CIO

The week in security: Rethinking security in the GDPR age

It’s been over a year since the European Union enacted its GDPR data-privacy legislation – and as experts debate its effectiveness, there were concerns that many Australian companies still don’t even understand their potential liability under the new and potentially onerous laws.

No wonder employers are willing to pay extra for good cybersecurity skills – which they need for all kinds of reasons but, new snapshots of Australia’s skills market revealed, often can’t get hold of.

Some of those are high-level analyst skills, while others are just related to keeping ahead of the unrelenting volume of threats and challenges – which Cisco highlighted by noting an increase in phishing emails to Office 365 users.
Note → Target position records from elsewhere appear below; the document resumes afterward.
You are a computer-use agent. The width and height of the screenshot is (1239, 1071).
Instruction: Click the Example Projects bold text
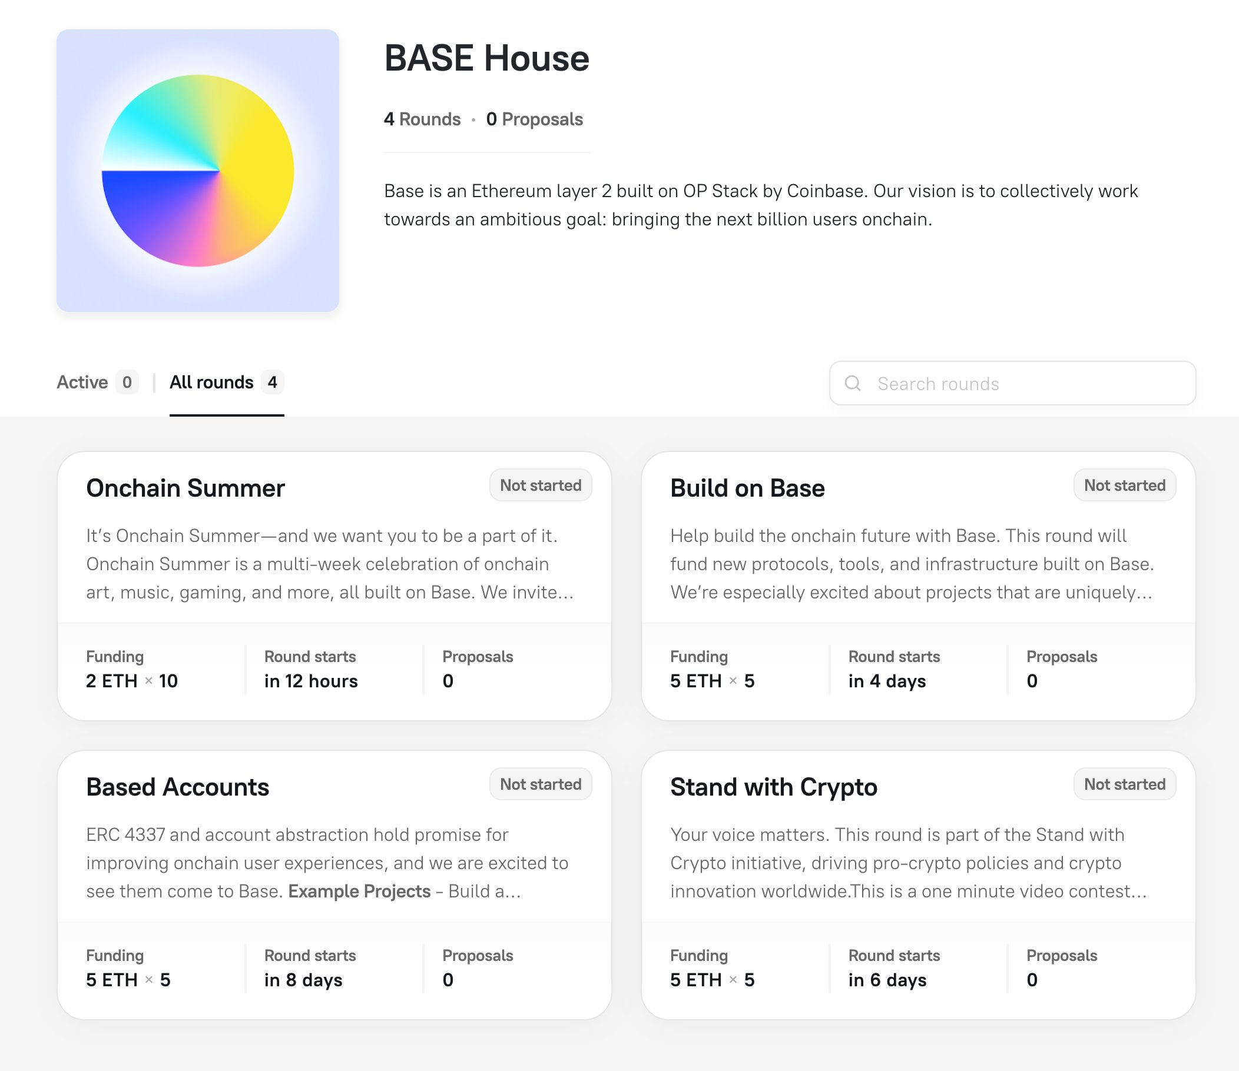[x=359, y=891]
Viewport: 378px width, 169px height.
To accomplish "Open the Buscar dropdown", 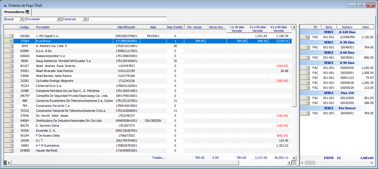I will click(x=22, y=19).
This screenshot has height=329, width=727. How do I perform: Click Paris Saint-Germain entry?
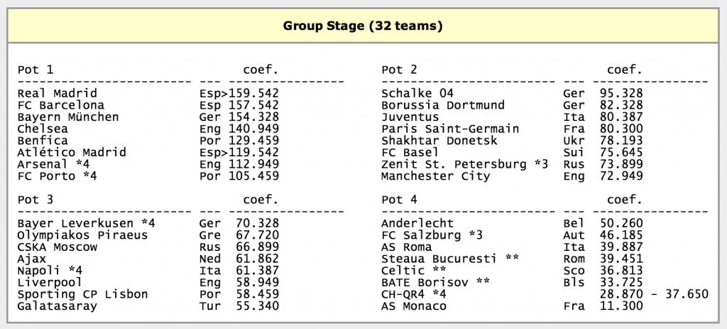click(x=450, y=129)
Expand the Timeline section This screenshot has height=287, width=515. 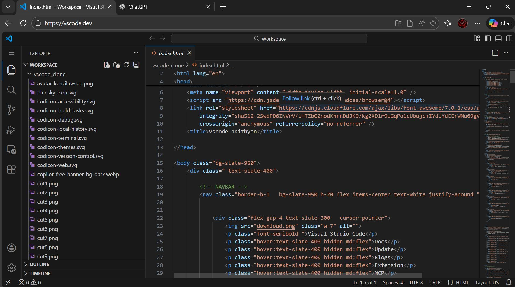coord(40,274)
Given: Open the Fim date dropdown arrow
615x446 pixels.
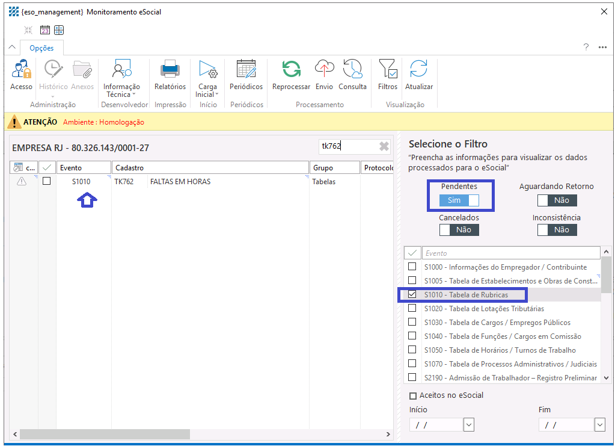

Skills issues were a recurring theme at the AUSCERT 2019 conference, where there were discussions about the challenges of adequately resourcing cybersecurity teams.

Sessions were also exploring the challenges that the confluence of myriad security issues has created for modern CISOs, shaping a data breach pipeline that gets more problematic every day.

Sometimes it takes an outlier to shake things up – as ‘Security Empress’ Jessy Irwin found as she explored different perspectives on how to design security policies. Design those policies based on what we know about people and not against what we know about them, she said, and you may get a better result than what’s been going on so far.